* EXERCISE REQUIREMENTS
Quote all the records below line for line, omitting the pictures.

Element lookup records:

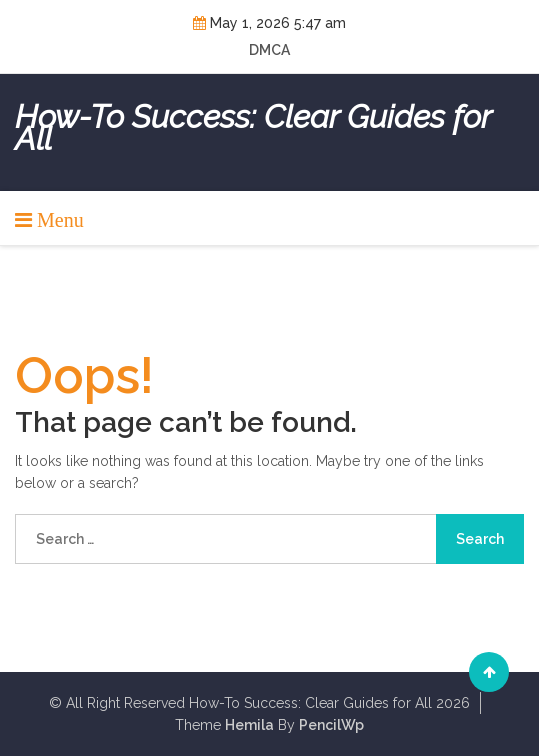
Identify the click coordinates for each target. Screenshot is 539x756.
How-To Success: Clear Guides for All (253, 128)
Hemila (249, 725)
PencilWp (331, 725)
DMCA (269, 50)
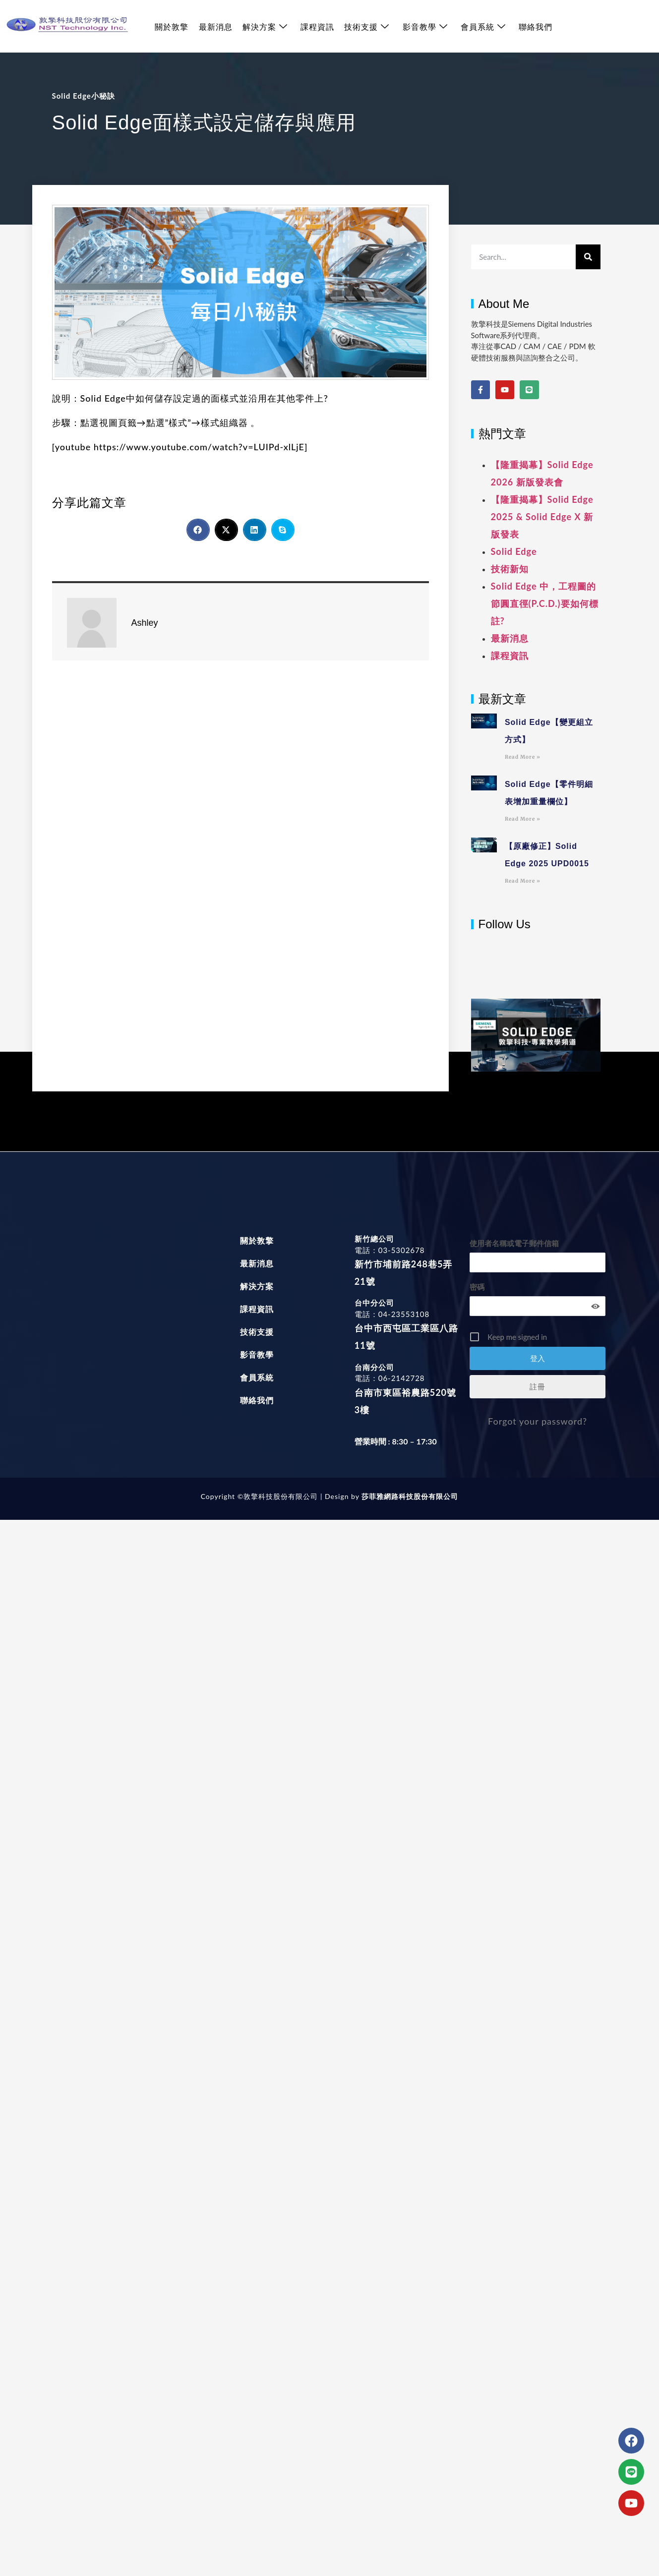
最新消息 (215, 26)
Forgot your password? (537, 1421)
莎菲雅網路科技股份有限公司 (408, 1496)
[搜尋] (588, 256)
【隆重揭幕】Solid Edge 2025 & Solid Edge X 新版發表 (542, 516)
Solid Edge (514, 551)
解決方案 (264, 26)
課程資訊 (317, 26)
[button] (198, 530)
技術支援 (366, 26)
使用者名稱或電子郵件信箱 (514, 1243)
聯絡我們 (534, 26)
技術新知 (510, 568)
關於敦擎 (171, 26)
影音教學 (424, 26)
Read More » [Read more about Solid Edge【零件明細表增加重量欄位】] (522, 819)
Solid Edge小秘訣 (83, 95)
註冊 (537, 1386)
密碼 (477, 1286)
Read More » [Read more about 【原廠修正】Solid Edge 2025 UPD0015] (522, 881)
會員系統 (482, 26)
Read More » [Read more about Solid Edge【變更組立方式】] (522, 757)
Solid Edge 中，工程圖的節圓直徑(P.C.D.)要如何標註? (545, 603)
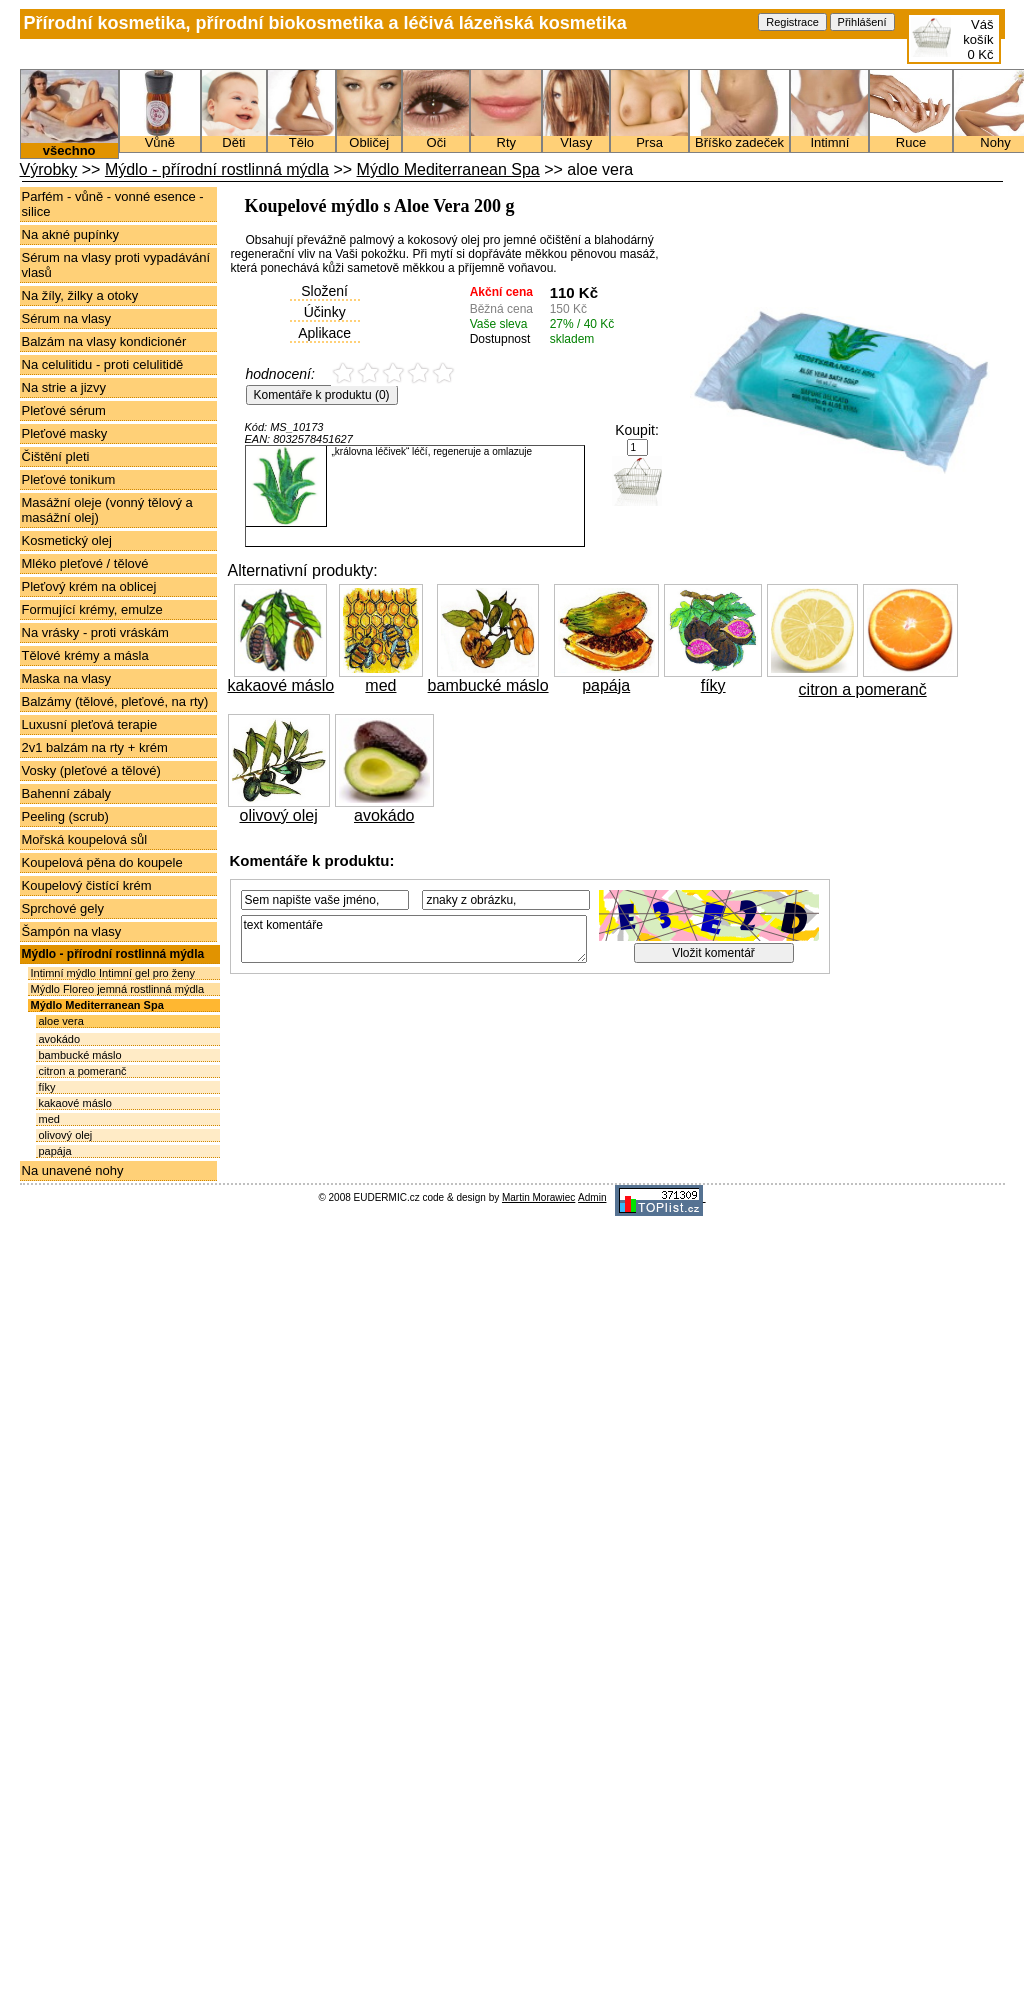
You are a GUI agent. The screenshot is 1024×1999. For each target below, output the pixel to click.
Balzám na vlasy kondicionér (104, 341)
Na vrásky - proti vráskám (95, 632)
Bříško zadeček (740, 137)
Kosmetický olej (67, 540)
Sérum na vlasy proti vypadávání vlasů (116, 265)
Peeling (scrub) (65, 816)
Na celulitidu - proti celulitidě (103, 364)
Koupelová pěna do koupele (102, 862)
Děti (234, 137)
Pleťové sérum (64, 410)
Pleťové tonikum (69, 479)
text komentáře (414, 939)
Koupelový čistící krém (87, 885)
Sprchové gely (63, 908)
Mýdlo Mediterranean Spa (448, 169)
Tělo (301, 137)
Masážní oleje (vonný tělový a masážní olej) (107, 510)
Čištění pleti (56, 456)
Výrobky (49, 169)
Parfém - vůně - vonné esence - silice (113, 204)
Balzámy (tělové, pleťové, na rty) (115, 701)
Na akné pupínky (71, 234)
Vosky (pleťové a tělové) (91, 770)
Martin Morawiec (538, 1197)
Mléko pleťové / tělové (85, 563)
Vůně (160, 137)
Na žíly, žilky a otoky (80, 295)
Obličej (369, 137)
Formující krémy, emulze (92, 609)
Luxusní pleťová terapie (90, 724)
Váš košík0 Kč (978, 39)
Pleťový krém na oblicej (89, 586)
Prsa (649, 137)
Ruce (910, 137)
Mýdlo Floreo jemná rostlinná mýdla (118, 989)
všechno (69, 144)
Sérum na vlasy (67, 318)
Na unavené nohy (73, 1170)
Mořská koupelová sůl (85, 839)
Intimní (829, 137)
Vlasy (576, 137)
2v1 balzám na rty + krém (95, 747)
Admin (592, 1197)
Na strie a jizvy (64, 387)
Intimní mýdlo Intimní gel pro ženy (113, 973)
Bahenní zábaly (67, 793)
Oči (436, 137)
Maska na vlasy (67, 678)
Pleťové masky (65, 433)
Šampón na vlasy (72, 931)
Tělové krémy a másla (85, 655)
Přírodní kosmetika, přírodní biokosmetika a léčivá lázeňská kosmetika (325, 23)
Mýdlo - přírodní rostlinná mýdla (217, 169)
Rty (506, 137)
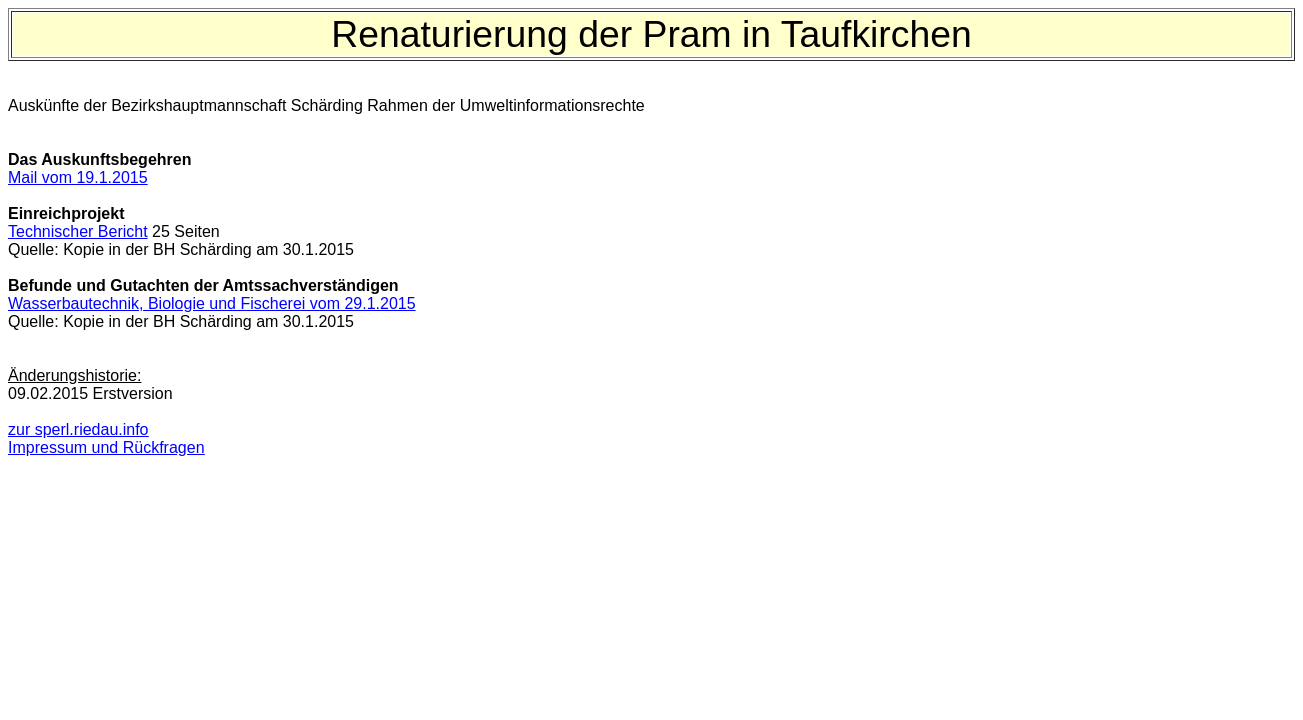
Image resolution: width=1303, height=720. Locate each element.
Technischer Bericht (78, 231)
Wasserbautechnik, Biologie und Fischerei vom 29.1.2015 (212, 303)
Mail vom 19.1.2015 (78, 177)
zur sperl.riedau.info (78, 429)
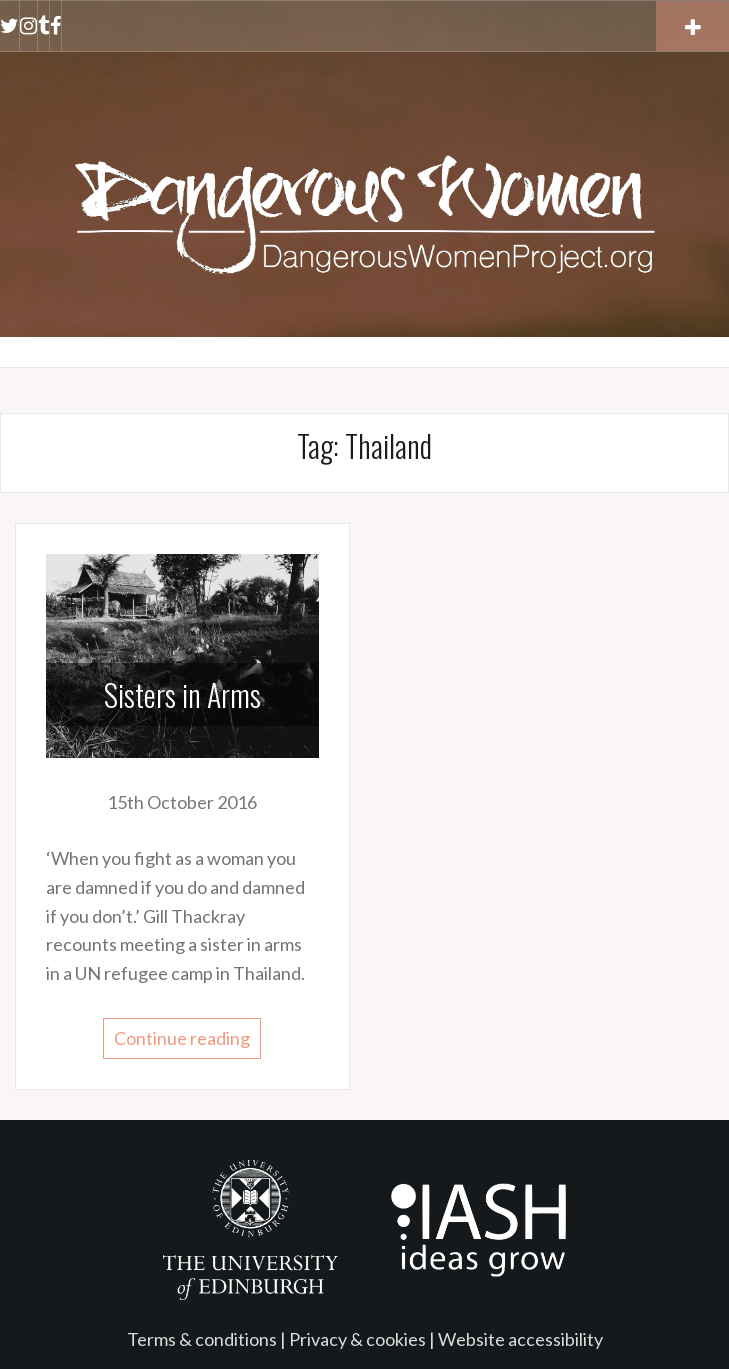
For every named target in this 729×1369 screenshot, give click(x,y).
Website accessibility (520, 1339)
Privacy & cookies (357, 1339)
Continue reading (182, 1038)
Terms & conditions (202, 1339)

* SOLUTION TO THE PROBLEM
Identify the click coordinates for each target. Screenshot is 539x756.
How-To Success: Clear Guides for All (253, 128)
Hemila (249, 725)
PencilWp (331, 725)
DMCA (269, 50)
最新消息 (215, 26)
Forgot your password? (537, 1421)
莎菲雅網路科技股份有限公司 (408, 1496)
[搜尋] (588, 256)
【隆重揭幕】Solid Edge 2025 & Solid Edge X 新版發表 (542, 516)
Solid Edge (514, 551)
解決方案 (264, 26)
課程資訊 (317, 26)
[button] (198, 530)
技術支援 (366, 26)
使用者名稱或電子郵件信箱 (514, 1243)
聯絡我們 (534, 26)
技術新知 (510, 568)
關於敦擎 (171, 26)
影音教學 (424, 26)
Read More » [Read more about Solid Edge【零件明細表增加重量欄位】] (522, 819)
Solid Edge小秘訣 (83, 95)
註冊 (537, 1386)
密碼 (477, 1286)
Read More » [Read more about 【原廠修正】Solid Edge 2025 UPD0015] (522, 881)
會員系統 (482, 26)
Read More » [Read more about Solid Edge【變更組立方式】] (522, 757)
Solid Edge 中，工程圖的節圓直徑(P.C.D.)要如何標註? (545, 603)
You are a GUI agent. The screenshot is 1024×1999. For each target below, output the pixel to click.
Balzám na vlasy kondicionér (104, 341)
Na vrásky - proti vráskám (95, 632)
Bříško zadeček (740, 137)
Kosmetický olej (67, 540)
Sérum na vlasy proti vypadávání vlasů (116, 265)
Peeling (scrub) (65, 816)
Na celulitidu - proti celulitidě (103, 364)
Koupelová pěna do koupele (102, 862)
Děti (234, 137)
Pleťové sérum (64, 410)
Pleťové tonikum (69, 479)
text komentáře (414, 939)
Koupelový čistící krém (87, 885)
Sprchové gely (63, 908)
Mýdlo Mediterranean Spa (448, 169)
Tělo (301, 137)
Masážní oleje (vonný tělový a masážní olej) (107, 510)
Čištění pleti (56, 456)
Výrobky (49, 169)
Parfém - vůně - vonné esence - silice (113, 204)
Balzámy (tělové, pleťové, na rty) (115, 701)
Na akné pupínky (71, 234)
Vosky (pleťové a tělové) (91, 770)
Martin Morawiec (538, 1197)
Mléko pleťové / tělové (85, 563)
Vůně (160, 137)
Na žíly, žilky a otoky (80, 295)
Obličej (369, 137)
Formující krémy, emulze (92, 609)
Luxusní pleťová terapie (90, 724)
Váš košík0 Kč (978, 39)
Pleťový krém na oblicej (89, 586)
Prsa (649, 137)
Ruce (910, 137)
Mýdlo Floreo jemná rostlinná mýdla (118, 989)
všechno (69, 144)
Sérum na vlasy (67, 318)
Na unavené nohy (73, 1170)
Mořská koupelová sůl (85, 839)
Intimní (829, 137)
Vlasy (576, 137)
2v1 balzám na rty + krém (95, 747)
Admin (592, 1197)
Na strie a jizvy (64, 387)
Intimní mýdlo Intimní gel pro ženy (113, 973)
Bahenní zábaly (67, 793)
Oči (436, 137)
Maska na vlasy (67, 678)
Pleťové masky (65, 433)
Šampón na vlasy (72, 931)
Tělové krémy a másla (85, 655)
Přírodní kosmetika, přírodní biokosmetika a léčivá lázeňská kosmetika (325, 23)
Mýdlo - přírodní rostlinná mýdla (217, 169)
Rty (506, 137)
Image resolution: width=1303, height=720. Locate each element.
Technischer Bericht (78, 231)
Wasserbautechnik, Biologie und Fischerei vom 29.1.2015 (212, 303)
Mail vom 19.1.2015 (78, 177)
zur sperl.riedau.info (78, 429)
For every named target in this 729×1369 screenshot, give click(x,y).
Website accessibility (520, 1339)
Privacy & cookies (357, 1339)
Continue reading (182, 1038)
Terms & conditions (202, 1339)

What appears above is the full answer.